Envoy, though, is in the enviable position of being market-share-heavy in Texas, a state with a strong energy industry and a place where home values never boomed during the go-go years of housing, and therefore never busted.

Thompson is obviously jesting about the “few nights ago” comment. Although rates tanked in the wake of the debt ceiling deal/stock market carnage, business was already picking up in late June and into July at Envoy. Then the yield on the benchmark 10-year Treasury bond fell and suddenly lenders from coast to coast began to notice a huge increase from mortgagors wanting to refinance.

“Most of the activity we're seeing is refis,” said the Envoy chief.

The nonbank lender is now projecting total loan production of $1.75 billion this year, just shy of what it funded in 2010.

Of course rates can change on a dime and there's no guarantee that application volumes will continue robust through the fall.

“A lot of the new [refi] applications we're seeing are from people who refied after early 2009,” said Bill Dallas, president of Skyline Financial, Agoura Hills, Calif.

“We've seen a huge pickup in apps from people who were in a 30-year loan and now want a 10-year.”

A residential finance professional since 1979, Dallas admits that he has never in his life seen mortgage rates this low. “This is truly unbelievable,” he said. “Who would've guessed this would've happened?”

Early last week when Standard & Poor's downgraded the nation's credit rating it was assumed that investors would dump Treasuries and the yield would rise, causing an increase in mortgage rates as well.

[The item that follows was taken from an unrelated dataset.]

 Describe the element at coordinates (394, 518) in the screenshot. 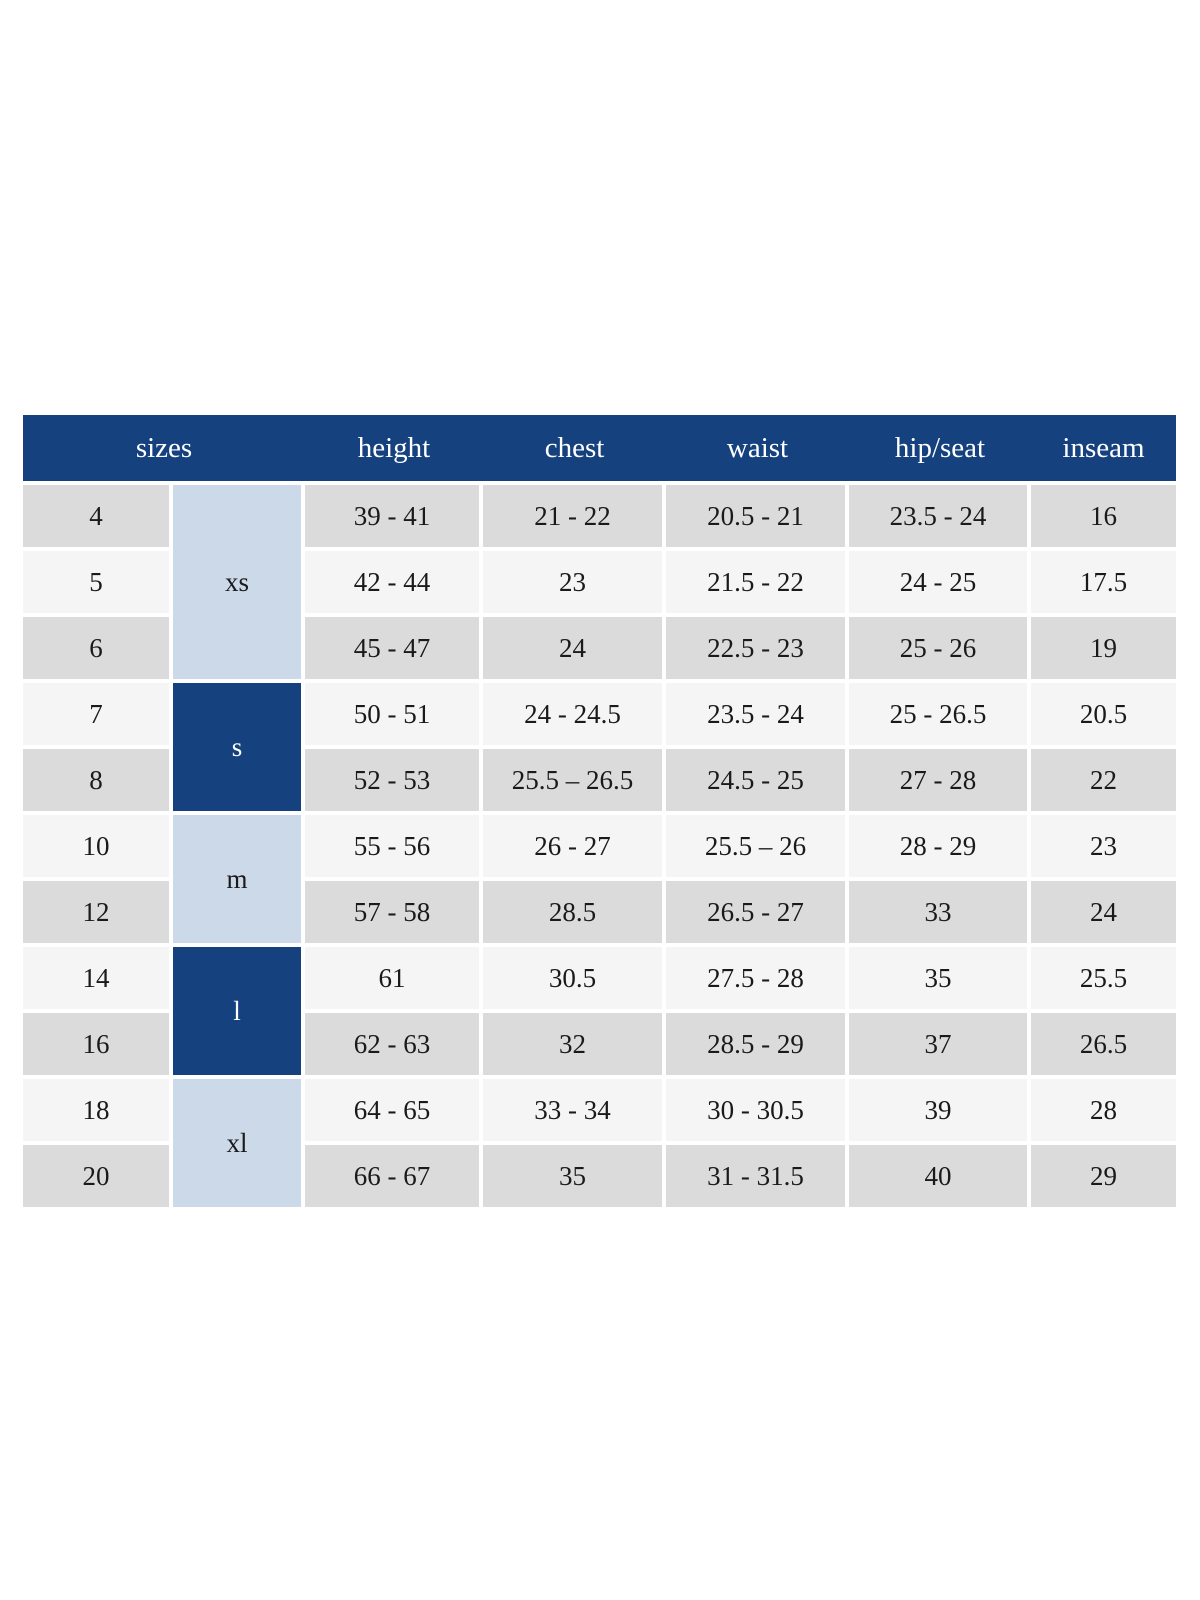

I see `cell-height: 39 - 41` at that location.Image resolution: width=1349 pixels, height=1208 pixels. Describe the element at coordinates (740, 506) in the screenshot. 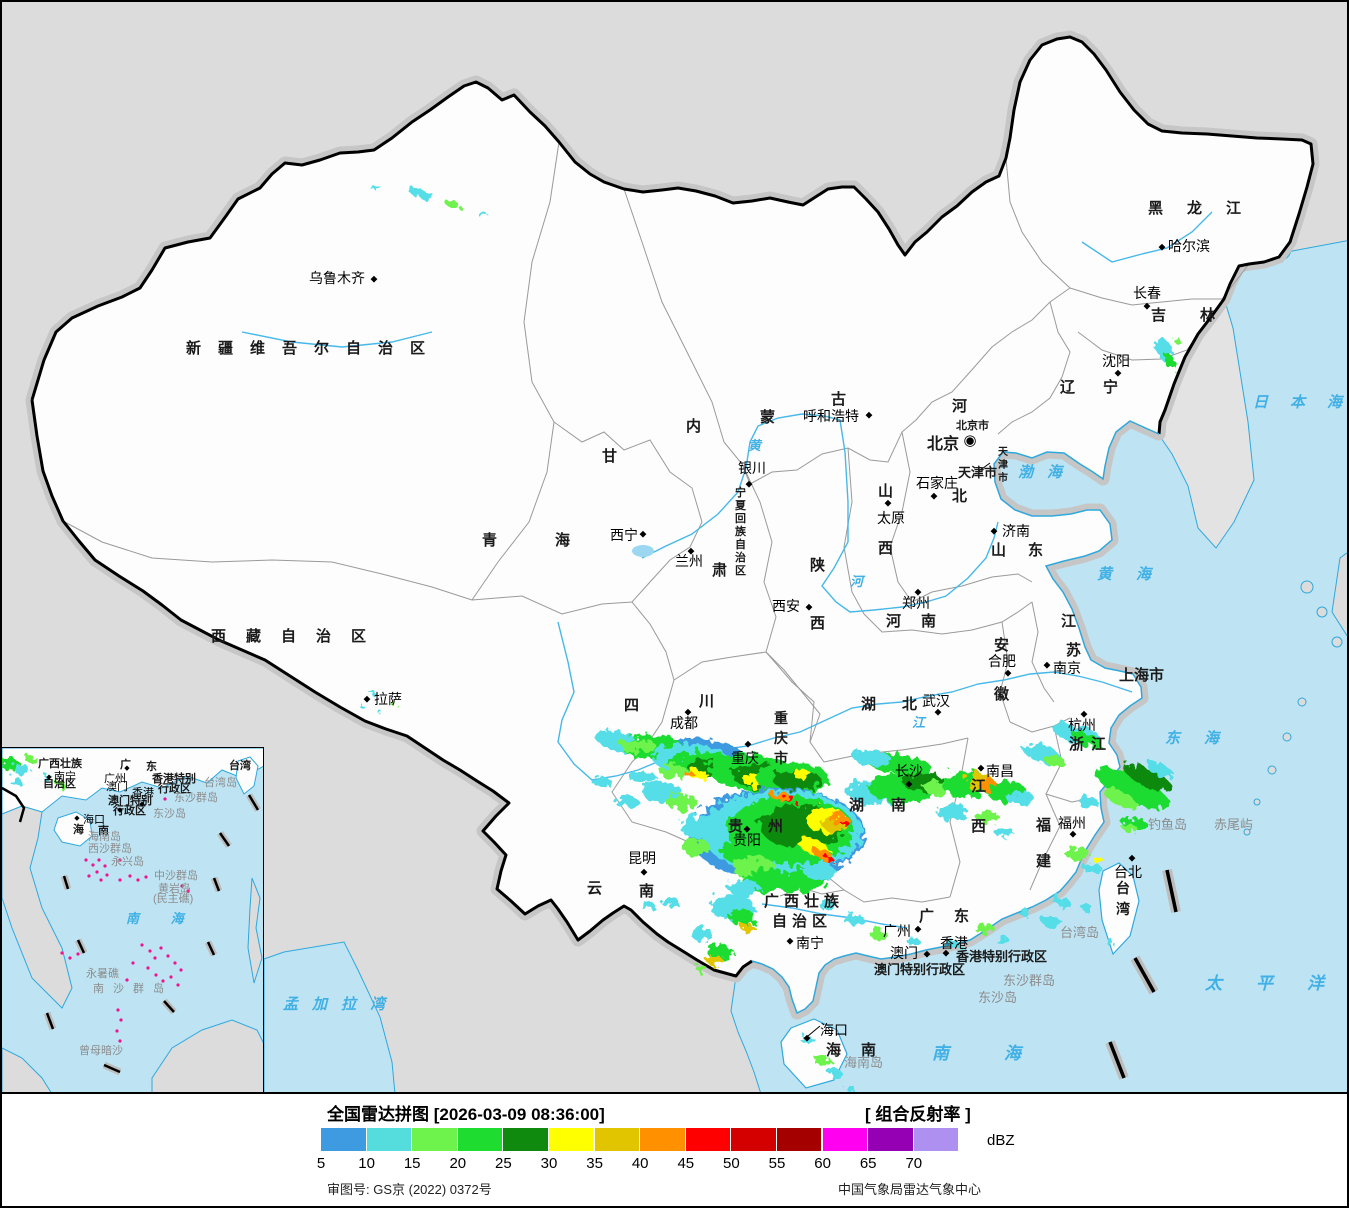

I see `province-label: 夏` at that location.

But just the opposite happened—and even though Fannie Mae and Freddie Mac were downgraded, it didn't cause the spread between Treasuries and agency MBS to move a whole lot. In short: mortgage rates tumbled.

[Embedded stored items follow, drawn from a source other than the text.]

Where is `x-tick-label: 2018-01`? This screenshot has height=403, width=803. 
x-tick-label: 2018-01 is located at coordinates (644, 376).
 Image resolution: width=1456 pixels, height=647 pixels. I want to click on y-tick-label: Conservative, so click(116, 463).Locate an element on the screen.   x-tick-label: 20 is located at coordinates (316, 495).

The yield on the 10-year had been slowly drifting down for weeks anyway, but when stocks swooned, so did rates.

One loan officer who works in the Northeast reported that after he sent out a newsletter to potential customers he received six leads in two hours.

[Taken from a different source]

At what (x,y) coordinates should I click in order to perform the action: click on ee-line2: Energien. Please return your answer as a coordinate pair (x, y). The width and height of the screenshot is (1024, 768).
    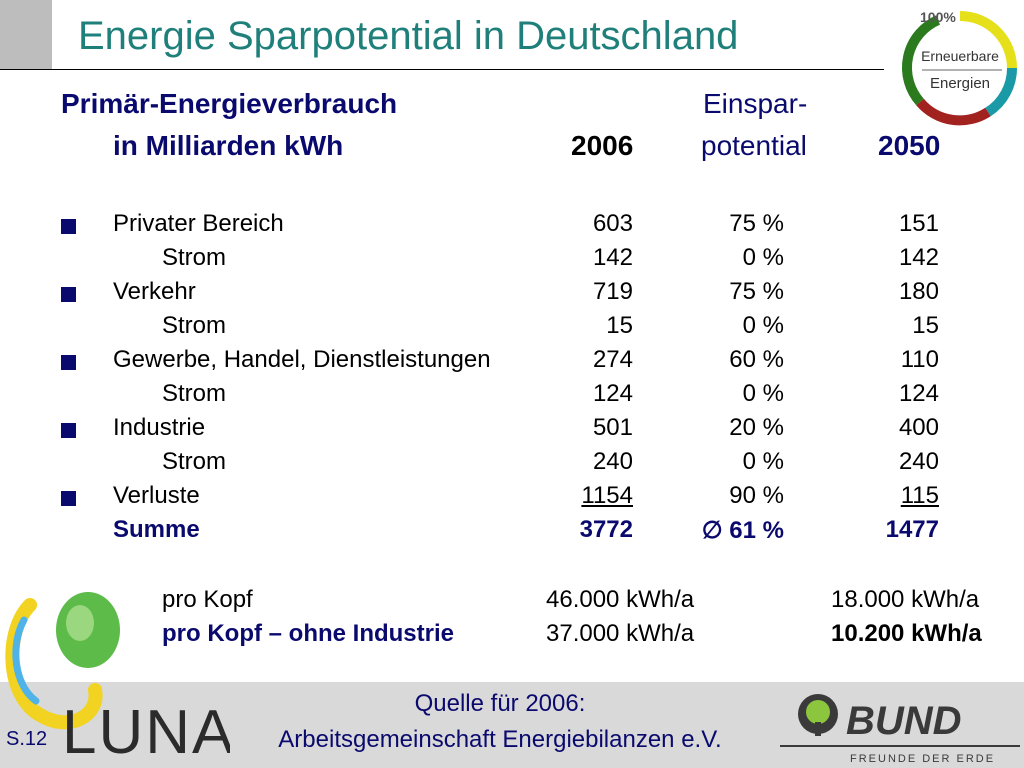
    Looking at the image, I should click on (960, 84).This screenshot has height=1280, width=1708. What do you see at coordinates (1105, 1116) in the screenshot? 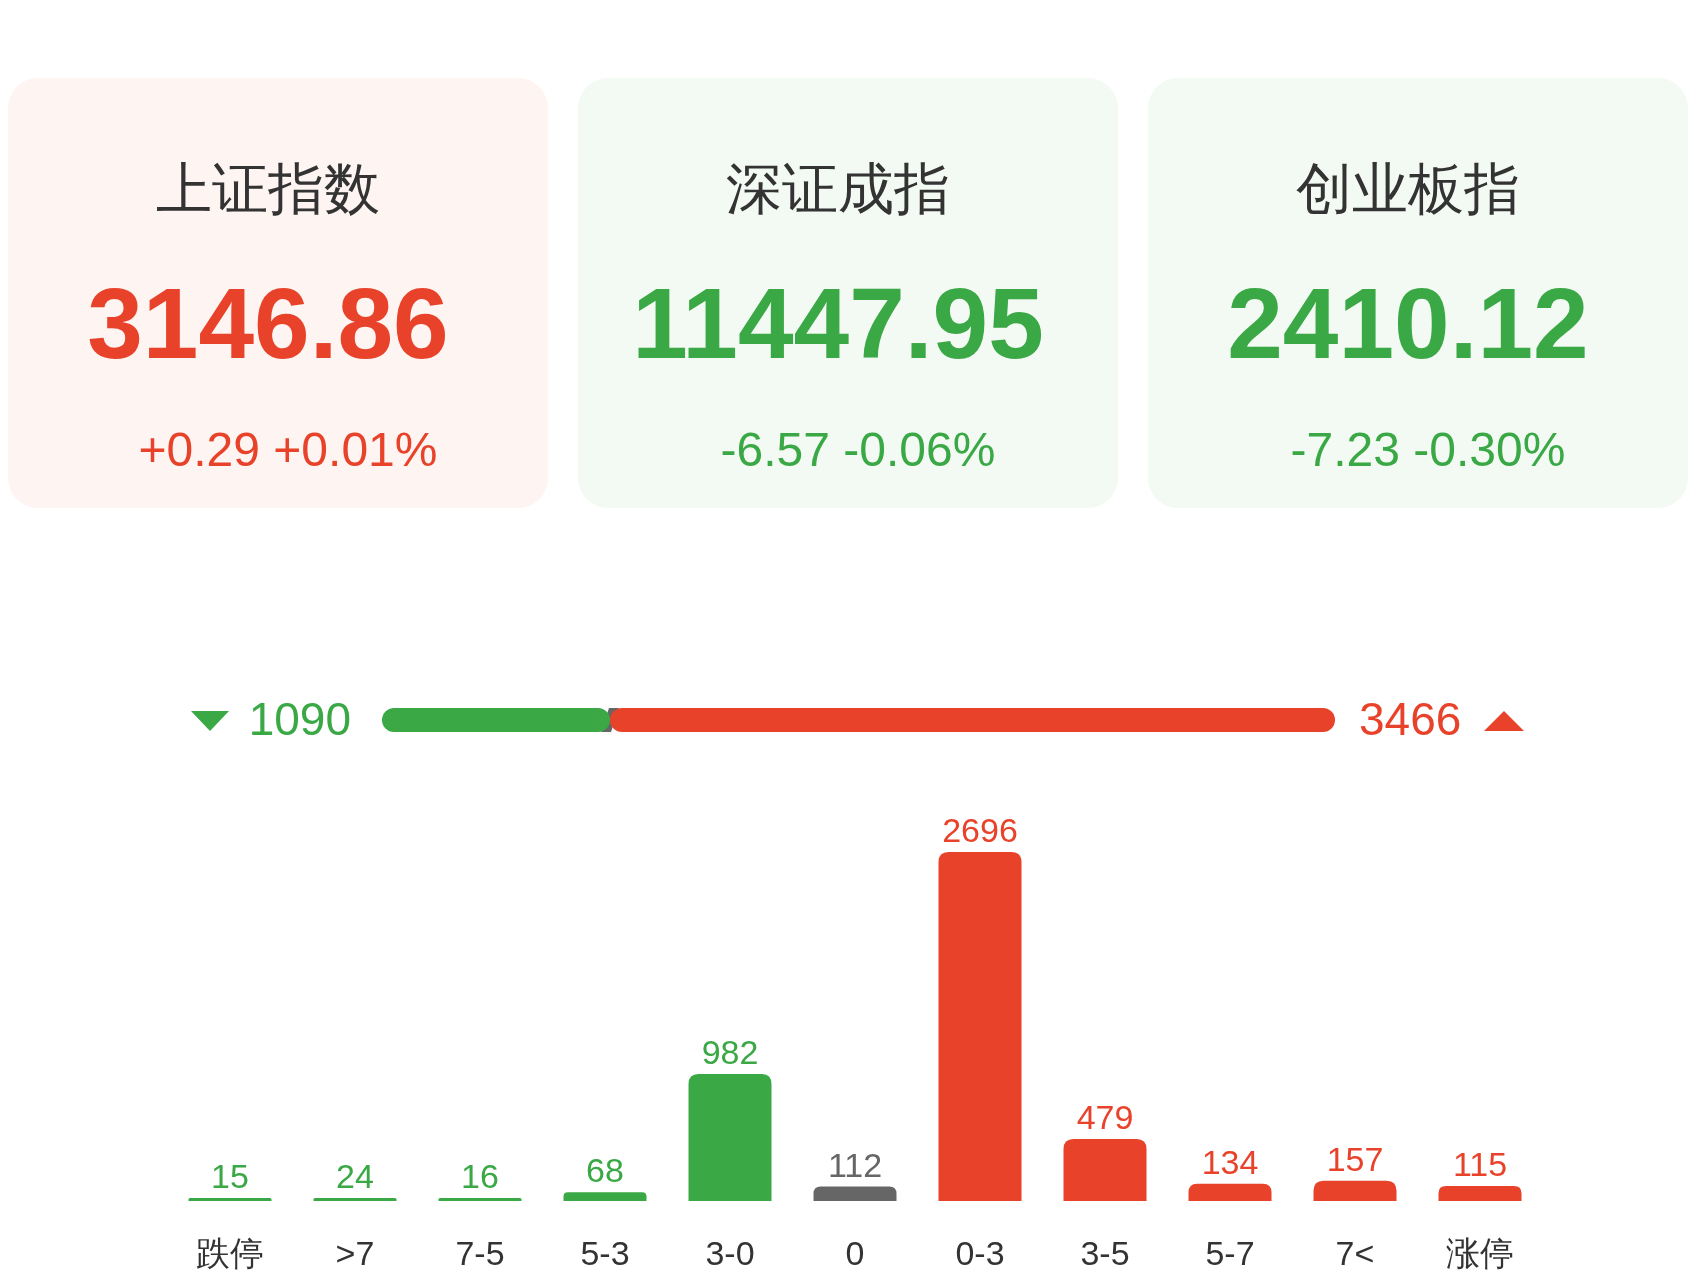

David Zitting, CEO of Primary Residential Mortgage, said applications at his shop are up 30% over the past five days. “We anticipate this to continue for the next few weeks.”

Other lenders are reporting strong inflows as well but in varying degrees. “We haven't seen a big pickup in apps but activity remains very steady,” said Craig Cole, a mortgage production executive at Union Bank, San Francisco. “Our advance locks—apps not yet submitted—has been steadily increasing the last few business days.” (Union is one of the largest jumbo lenders in the U.S.)

Meanwhile, there is a school of thought out there that suggests this refi boom/mini refi boom is a major opportunity for small- and medium-sized funders to steal share away from the megabanks, especially top-ranked lenders that gutted their loan processing units in the spring to save money.

One LO for a top five ranked lender told National Mortgage News that his company is not slashing rates as quickly as some of its competitors. When asked why, he replied that mortgage executives there “want to slow production down because of capacity issues processing it.”